In many parts of northwest India, the harvest season has already begun, and even as most farming groups are agitating against farm bills, community leaders said the burning of crop stubble could continue this year too. They are saying subsidies for straw management machinery are not enough for small farmers to turn to machines.
The National Aeronautics and Space Administration (Nasa) satellite images have shown a growing number of stubble-burning instances in Punjab over the past five days, mainly in the Amritsar district.
Nasa also cautioned that the air quality of the city could even deteriorate in the coming weeks, with clouds of smoke being seen over Delhi. Delhi government data shows that 44 per cent of the city’s air pollution was accounted for by stubble burning last year.
However, a silver lining is that this year, the Indian Agricultural Research Institute (IARI) will test its microbial consortium in some farms, which helps decompose stubble quickly, reducing the need for any straw management machinery. But it may not be automatically extended to all of northwestern India, officials said.

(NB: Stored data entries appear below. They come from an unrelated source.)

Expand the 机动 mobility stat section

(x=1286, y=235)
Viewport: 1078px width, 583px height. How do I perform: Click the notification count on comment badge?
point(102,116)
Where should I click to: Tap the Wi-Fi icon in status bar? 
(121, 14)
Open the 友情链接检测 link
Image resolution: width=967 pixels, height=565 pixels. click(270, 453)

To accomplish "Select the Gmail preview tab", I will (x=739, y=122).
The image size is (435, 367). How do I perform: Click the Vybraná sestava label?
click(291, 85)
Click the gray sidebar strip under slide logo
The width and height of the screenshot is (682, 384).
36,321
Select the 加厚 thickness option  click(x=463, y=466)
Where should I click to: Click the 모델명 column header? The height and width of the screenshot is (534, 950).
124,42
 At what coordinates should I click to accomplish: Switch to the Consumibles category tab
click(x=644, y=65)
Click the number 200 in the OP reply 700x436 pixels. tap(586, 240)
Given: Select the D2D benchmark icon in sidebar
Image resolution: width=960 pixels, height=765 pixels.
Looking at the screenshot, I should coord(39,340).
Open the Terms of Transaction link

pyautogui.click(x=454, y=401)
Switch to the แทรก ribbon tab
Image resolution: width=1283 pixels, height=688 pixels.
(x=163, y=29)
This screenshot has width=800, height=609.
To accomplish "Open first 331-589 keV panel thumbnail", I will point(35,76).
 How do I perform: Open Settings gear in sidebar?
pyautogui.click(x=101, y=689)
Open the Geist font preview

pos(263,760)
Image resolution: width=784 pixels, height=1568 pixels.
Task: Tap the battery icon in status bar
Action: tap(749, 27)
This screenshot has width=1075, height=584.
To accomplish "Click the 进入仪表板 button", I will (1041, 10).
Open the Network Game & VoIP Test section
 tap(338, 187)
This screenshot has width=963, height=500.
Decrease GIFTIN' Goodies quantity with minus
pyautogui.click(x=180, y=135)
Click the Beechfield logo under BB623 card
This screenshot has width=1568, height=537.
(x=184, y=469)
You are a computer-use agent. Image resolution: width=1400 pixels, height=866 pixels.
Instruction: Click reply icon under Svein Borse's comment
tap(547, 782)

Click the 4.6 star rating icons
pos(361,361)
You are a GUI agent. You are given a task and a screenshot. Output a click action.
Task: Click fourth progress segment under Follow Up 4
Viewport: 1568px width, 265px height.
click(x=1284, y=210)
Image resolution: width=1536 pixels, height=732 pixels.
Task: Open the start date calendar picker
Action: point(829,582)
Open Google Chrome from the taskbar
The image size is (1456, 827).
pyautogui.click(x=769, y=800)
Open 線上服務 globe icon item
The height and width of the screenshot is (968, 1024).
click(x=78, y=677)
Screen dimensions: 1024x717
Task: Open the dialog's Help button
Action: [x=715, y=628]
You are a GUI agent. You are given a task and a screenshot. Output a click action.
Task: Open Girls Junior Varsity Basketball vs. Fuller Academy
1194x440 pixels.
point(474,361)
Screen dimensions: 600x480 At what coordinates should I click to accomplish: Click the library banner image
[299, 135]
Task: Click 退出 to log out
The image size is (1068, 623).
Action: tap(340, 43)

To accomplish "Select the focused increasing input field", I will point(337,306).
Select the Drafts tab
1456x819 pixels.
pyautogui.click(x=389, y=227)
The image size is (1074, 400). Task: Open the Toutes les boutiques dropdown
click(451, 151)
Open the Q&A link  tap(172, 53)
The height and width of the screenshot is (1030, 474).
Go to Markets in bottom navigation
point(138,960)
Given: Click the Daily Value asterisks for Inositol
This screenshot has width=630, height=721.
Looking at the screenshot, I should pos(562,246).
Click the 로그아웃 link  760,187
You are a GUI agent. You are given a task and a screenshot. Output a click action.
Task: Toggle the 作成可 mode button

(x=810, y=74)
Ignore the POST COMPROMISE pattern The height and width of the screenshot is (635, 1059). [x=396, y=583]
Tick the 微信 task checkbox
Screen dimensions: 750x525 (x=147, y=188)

For a few years after the invention of the happy seeder (for straw management), we were working on the microbial consortium. They tried it in Uttar Pradesh last year, and it succeeded.
So, it needs to be chopped after the crop is harvested with a combine harvester so that the straw is short and can be used by the microbial consortium.
The money to be subsidised for straw management machinery has also been issued to Punjab and Haryana so that farmers can access it.
Compared to last year, I believe there will be a further decrease in crop stubble burning this year, “said Trilochan Mohapatra, director of the Indian Council for Agricultural Research.
Yet farmers aren’t aware of the efficacy of the microbial consortium. “We learned about the solution. Nothing like it, if it works. The only problem is that if the paddy straws do not decompose, the seeding for the Rabi season will be delayed.
They should have a trial,’ said the spokesman, Dharmendra Kumar, Bharatiya Kisan Union.
No machine is able to efficiently extract the straw and farmers end up spending on devices and diesel.
So it was talked about giving farmers a direct subsidy of about Rs 100 per quintal. But it didn’t happen. Instead, they used the money to subsidise equipment for straw management, “he continued.”
According to Rattan Singh Mann, chief of the BKU’s Haryana branch, harvesting began a week earlier this time.
I have already seen small farmers set fire to their farms after the harvest. That’s because this month the crop was prepared for early harvesting and it was very mild. This year, small farmers who lack access to machinery will continue to burn stubble.
But both cooperative companies for renting machinery have been established by the Haryana government and are also providing subsidies to those who need to buy it, Mann said.
BKU Secretary-General Harinder Singh Lakhowal said that this year, a large number of farmers had not earned subsidies to purchase straw management equipment so that they would burn stubble. Farmers are still highly concerned about farm bills. This is a crisis,’ he said.
Besides causing waste, burning also impacts the fertility of the soil. The loss of 5.5 kg of nitrogen, 2.3 kg of phosphorus, 25 kg of potassium, and 1.2 kg of sulfur is compensated for by burning one tonne of straw. The heat from the burning straw reaches up to 1 cm into the soil.
According to a study by the Centre for Sustainable Agriculture, repetitive burning permanently decreases the bacterial population by more than 50 per cent.
The Centre has allocated Rs 1,151.80 crore for subsidised straw management machinery from 2018-19 to 2019-20 under its in-situ crop residue management scheme.